As for the question of Dogma, yes “No Salvation Outside the Church”, when interpreted properly, certainly is dogma. It was defined dogmatically several times, and the Second Vatican Council and the Catechism authentically interpret it. In addition, Dominus Iesus defines the issues surrounding it in a way that is certainly dogmatic, by explaining these points very clearly and expounding them as things that must be firmly believed.

This is an excellent summary. Is it your own? Are the references mentioned (CCC 836-848 and Donimus Iesus) your only sources?

From Dominus Iesus 20:

"Above all else, it must be firmly believed that “the Church, a pilgrim now on earth, is necessary for salvation: the one Christ is the mediator and the way of salvation; he is present to us in his body which is the Church. He himself explicitly asserted the necessity of faith and baptism (cf. Mk 16:16; Jn 3:5), and thereby affirmed at the same time the necessity of the Church which men enter through baptism as through a door”. This doctrine must not be set against the universal salvific will of God (cf. 1 Tim 2:4); “it is necessary to keep these two truths together, namely, the real possibility of salvation in Christ for all mankind and the necessity of the Church for this salvation”.

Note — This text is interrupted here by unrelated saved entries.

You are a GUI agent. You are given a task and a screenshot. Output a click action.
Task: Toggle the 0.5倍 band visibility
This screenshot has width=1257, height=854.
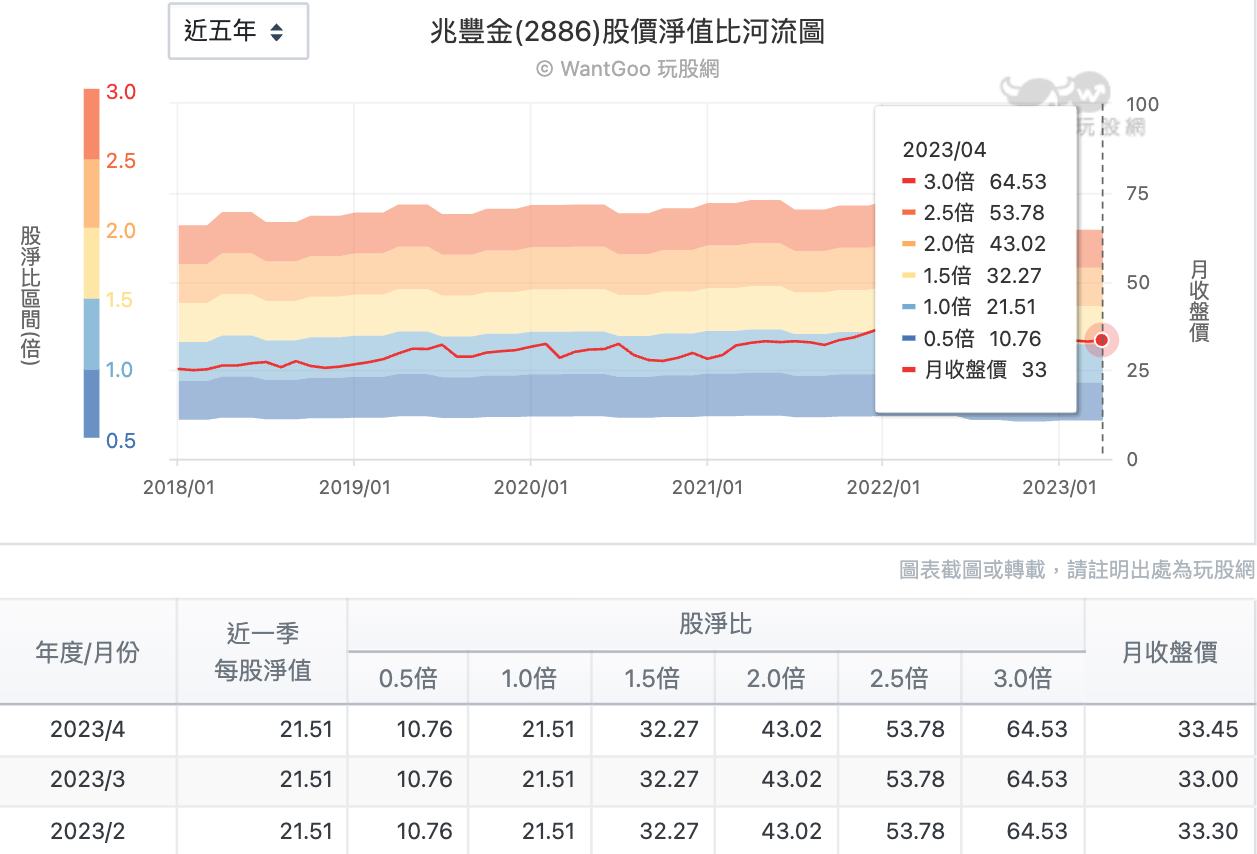click(950, 338)
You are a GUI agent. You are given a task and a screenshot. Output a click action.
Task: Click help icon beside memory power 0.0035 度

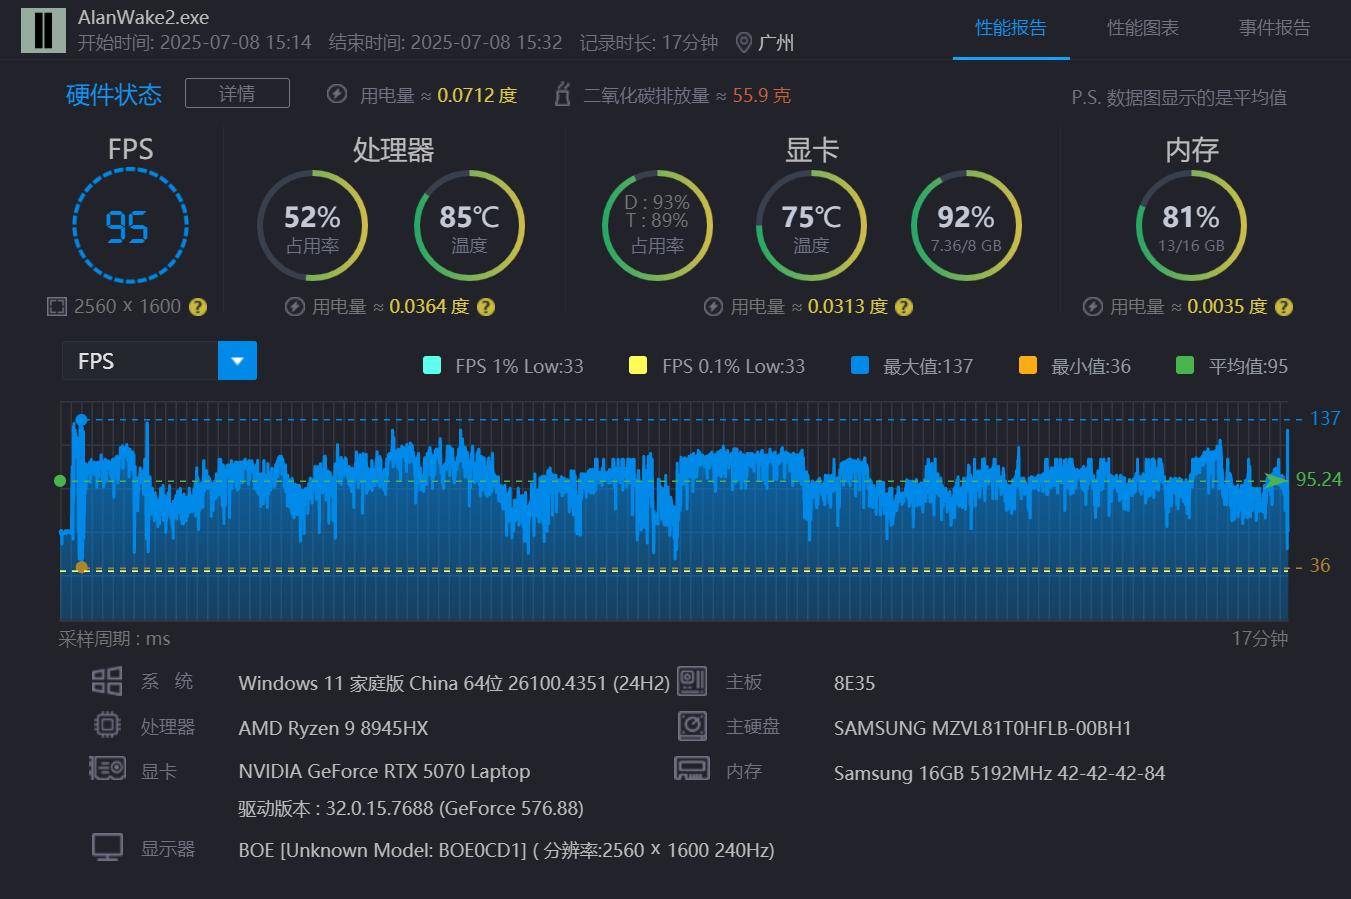[1284, 307]
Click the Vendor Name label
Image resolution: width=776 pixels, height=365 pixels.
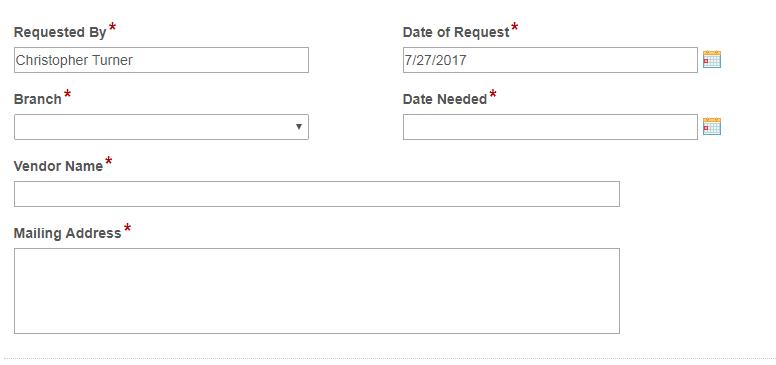pyautogui.click(x=58, y=166)
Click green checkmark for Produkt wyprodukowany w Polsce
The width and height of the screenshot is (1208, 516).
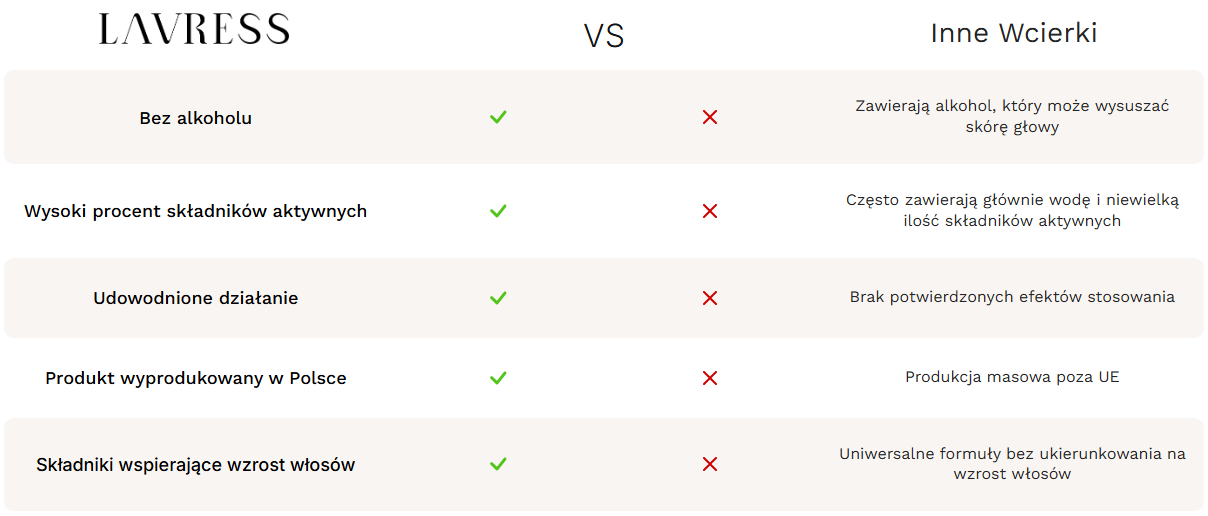(x=498, y=378)
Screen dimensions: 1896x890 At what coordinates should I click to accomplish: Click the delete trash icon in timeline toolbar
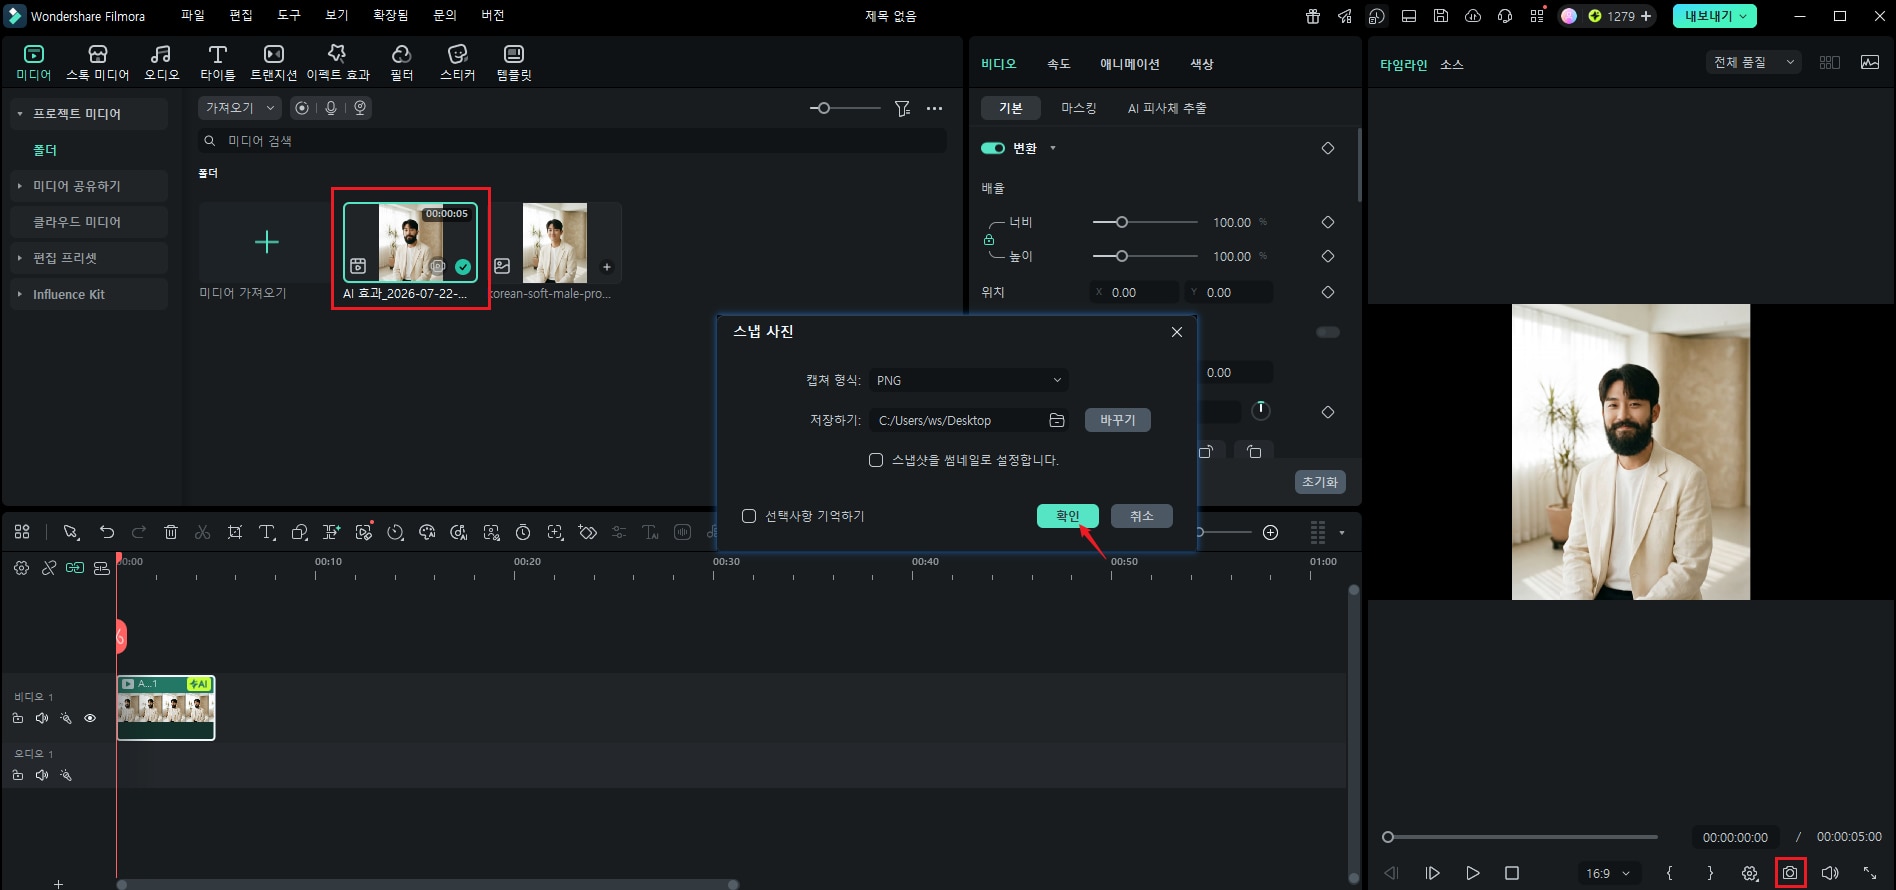(x=171, y=532)
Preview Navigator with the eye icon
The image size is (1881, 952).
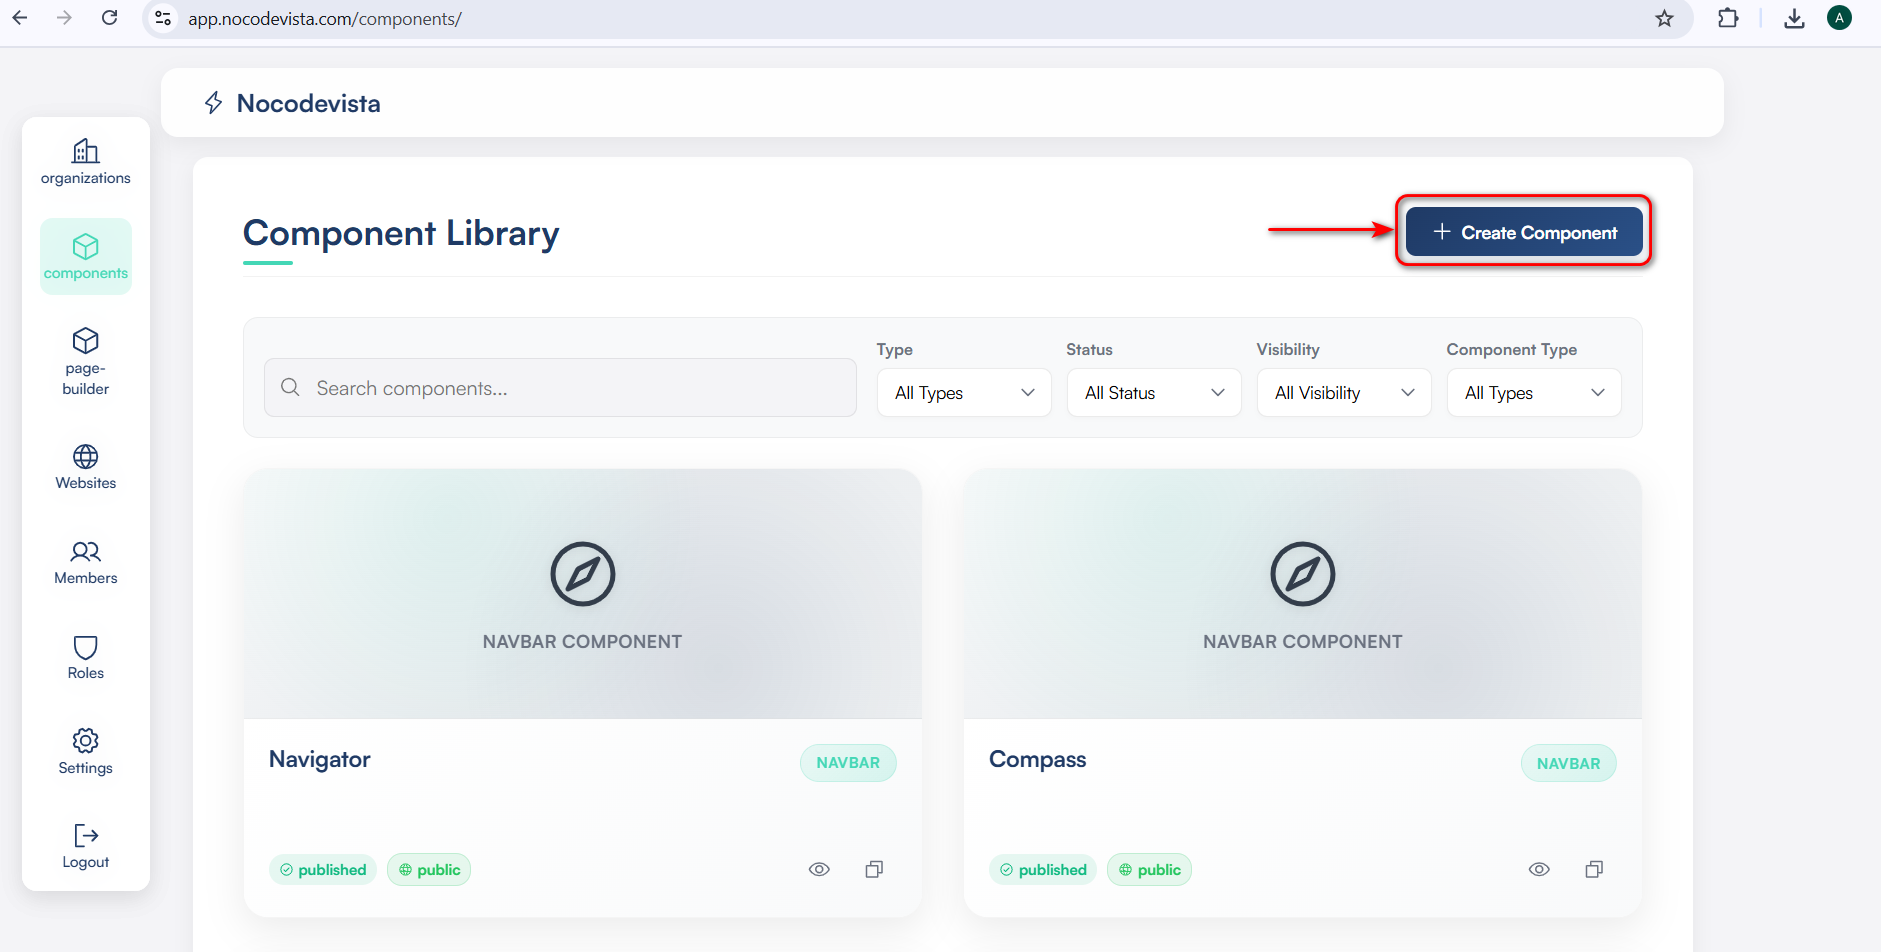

I crafted the 13 points, but it’s mostly a summary of the teachings found in Dominus Iesus, The Documents of Vatican II, The Catechism, and The assorted encyclical’s of John Paul II and Paul VI. But pretty much all of those points can be found solely within Dominus Iesus in various points.

Also, of course, you can go back to many medieval papal pronouncements and the writings of several different Church fathers who wrote about these things, but it should all be interpreted in light of further Church pronouncements.